This lab will extend functions to create an R package. First we will do a quick demo and create your first R package.
A comprehensive overview (free online book) about creating R packages is available here: R Packages
devtools::create_package()
Use a path inside the create_package()
function or set the working directly to where you’d like the function files to live.
library(devtools)
create_package('STAT408')
Note this will actually create a bundle of files known as an R project and likely open that project in a new R studio window. That R project will contain the following files and directories (as well as a few others you can ignore):
We are going to add your candy function from Tuesday into the R package. This will require working inside your R Insert your candy function from Tuesday. This is a two step process:
get_candy <- function(num_candy){
# A function to randomly select candy from a bag consisting of Reeses, Snickers, M&Ms, and Kit Kats
# Args: num_candy - the number of candy pieces to select
# Returns: vector of candy bar names with length equal to num_candy
if(!is.numeric(num_candy)) {
stop('Please enter a numeric value for number of candy')
}
if(num_candy > 5){
warning("Sugar Rush! Are you sure you want to do that?")
}
return(sample(c("Reese's", "Snickers", "m&ms", "Kit Kats"), num_candy, replace = T))
}
use_r()
#| eval: FALSE
use_r("get_candy")
This will create an R file with the specified name.
load_all()
and check()
Use load_all()
for a quick test it the function will work. Make sure that the function you are accessing is from the package and not the global enviroinment: exists("get_candy", where = globalenv(), inherits = FALSE)
Then run check()
to verify that the package has all the necessary parts to load.

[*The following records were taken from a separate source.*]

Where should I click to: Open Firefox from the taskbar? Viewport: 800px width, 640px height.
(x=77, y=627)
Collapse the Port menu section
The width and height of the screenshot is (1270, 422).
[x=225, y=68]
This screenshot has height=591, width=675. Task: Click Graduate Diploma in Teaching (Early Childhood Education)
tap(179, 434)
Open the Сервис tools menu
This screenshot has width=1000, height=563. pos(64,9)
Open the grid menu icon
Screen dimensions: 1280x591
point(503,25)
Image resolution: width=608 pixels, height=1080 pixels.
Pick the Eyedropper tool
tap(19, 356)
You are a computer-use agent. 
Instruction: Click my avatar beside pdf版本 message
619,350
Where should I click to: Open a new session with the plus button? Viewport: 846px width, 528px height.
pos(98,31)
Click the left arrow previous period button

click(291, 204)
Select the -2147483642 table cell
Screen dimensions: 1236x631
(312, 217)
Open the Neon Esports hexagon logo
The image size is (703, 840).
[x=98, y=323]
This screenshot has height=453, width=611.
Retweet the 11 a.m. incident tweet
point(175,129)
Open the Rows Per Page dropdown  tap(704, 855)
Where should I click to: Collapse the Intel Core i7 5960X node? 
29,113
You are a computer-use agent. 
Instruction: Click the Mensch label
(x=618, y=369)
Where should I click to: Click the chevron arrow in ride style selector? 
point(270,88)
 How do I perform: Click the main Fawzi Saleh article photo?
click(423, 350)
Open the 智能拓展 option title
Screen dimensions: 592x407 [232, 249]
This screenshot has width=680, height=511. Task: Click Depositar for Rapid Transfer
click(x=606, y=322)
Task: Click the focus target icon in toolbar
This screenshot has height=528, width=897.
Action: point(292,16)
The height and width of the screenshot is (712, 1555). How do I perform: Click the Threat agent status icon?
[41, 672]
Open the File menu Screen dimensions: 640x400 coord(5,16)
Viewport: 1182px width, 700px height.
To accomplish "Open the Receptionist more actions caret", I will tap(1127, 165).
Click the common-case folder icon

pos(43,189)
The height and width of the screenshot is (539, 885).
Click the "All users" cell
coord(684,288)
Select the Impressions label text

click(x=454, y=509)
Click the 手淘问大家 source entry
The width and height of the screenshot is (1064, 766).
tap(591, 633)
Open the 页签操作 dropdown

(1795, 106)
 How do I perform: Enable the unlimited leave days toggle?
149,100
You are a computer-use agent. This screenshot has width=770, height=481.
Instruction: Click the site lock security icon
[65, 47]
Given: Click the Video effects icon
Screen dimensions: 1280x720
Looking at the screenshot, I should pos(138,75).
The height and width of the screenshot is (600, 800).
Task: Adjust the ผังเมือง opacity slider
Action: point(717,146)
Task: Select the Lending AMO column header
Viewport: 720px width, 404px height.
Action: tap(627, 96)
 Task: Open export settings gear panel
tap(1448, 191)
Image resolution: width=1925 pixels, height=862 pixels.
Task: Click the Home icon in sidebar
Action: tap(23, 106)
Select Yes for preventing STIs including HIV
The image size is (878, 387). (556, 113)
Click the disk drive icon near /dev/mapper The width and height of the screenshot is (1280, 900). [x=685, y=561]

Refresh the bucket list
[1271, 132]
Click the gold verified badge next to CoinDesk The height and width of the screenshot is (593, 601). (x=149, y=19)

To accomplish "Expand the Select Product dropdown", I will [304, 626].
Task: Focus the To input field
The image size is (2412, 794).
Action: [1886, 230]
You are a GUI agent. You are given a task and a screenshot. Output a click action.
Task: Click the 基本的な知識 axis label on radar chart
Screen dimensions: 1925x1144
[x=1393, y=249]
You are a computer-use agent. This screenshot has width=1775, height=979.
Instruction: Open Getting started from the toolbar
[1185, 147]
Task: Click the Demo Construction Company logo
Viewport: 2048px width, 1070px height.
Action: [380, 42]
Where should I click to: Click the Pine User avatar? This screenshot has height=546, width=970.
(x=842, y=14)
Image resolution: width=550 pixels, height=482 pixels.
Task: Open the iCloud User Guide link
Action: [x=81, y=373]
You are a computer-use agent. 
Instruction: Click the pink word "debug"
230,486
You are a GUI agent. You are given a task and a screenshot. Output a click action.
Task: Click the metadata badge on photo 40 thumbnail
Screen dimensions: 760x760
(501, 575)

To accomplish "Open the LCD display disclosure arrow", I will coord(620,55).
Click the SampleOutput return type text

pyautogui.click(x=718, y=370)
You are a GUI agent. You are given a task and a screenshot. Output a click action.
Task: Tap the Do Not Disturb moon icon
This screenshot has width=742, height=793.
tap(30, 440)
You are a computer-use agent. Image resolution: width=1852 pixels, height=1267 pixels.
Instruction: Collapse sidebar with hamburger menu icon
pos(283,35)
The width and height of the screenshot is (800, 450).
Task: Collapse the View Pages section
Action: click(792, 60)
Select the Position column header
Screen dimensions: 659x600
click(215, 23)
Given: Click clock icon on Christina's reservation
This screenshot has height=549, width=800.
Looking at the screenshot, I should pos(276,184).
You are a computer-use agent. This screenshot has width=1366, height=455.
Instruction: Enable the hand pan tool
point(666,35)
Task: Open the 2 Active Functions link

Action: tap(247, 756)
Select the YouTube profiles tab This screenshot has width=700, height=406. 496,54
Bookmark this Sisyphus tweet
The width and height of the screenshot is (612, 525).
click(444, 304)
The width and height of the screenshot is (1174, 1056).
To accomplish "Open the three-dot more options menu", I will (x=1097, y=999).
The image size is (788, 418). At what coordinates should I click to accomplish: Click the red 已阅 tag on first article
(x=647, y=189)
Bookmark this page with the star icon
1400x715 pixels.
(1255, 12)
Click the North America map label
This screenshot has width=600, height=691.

Update the code description file
specify a license use_mit_license()
Open your R file, do Code > Insert roxygen skeleton. A very special comment should appear above your function, in which each line begins with #’.
After updating your text, run document()
which will pull in the documentation
Finally, check()
and install()
will activate your package.
You can now run libary(STAT408)
to use your package.
Show that you can load the R package and run the get_candy
function.
library(STAT408)
get_candy(5)
What happens when you type ?get_candy
into the console?
Let’s assume now that the number of pieces from each candy type are not equal. Use this image to identify the candy types and candy amounts in the candy basket.
Write a function to draw candy from this basket. Use at least one tidyverse funtion inside your function, such as tibble
or sample_n
Add this new function to your R package. Note to use other functions inside your function, you’ll need to do two things:
run use_package('dplyr')
or similar to identify the package the functions comes from
refer to functions with the following convention dplyr::sample_n()
Re-install your package and run your function here. Make sure you are accessing the version of the function from the package using the same convention by calling STAT408::trickRtreat(4)
#| eval: FALSE
STAT408::trickRtreat(4)
We’ve not talked formally about pie charts in this class, but they should be avoided. Pie charts make it very difficult to compare different categories (something much easier to do with bar charts).
Use your trickRtreat function and sample 100 candies. Then create a bar chart to show the outcome.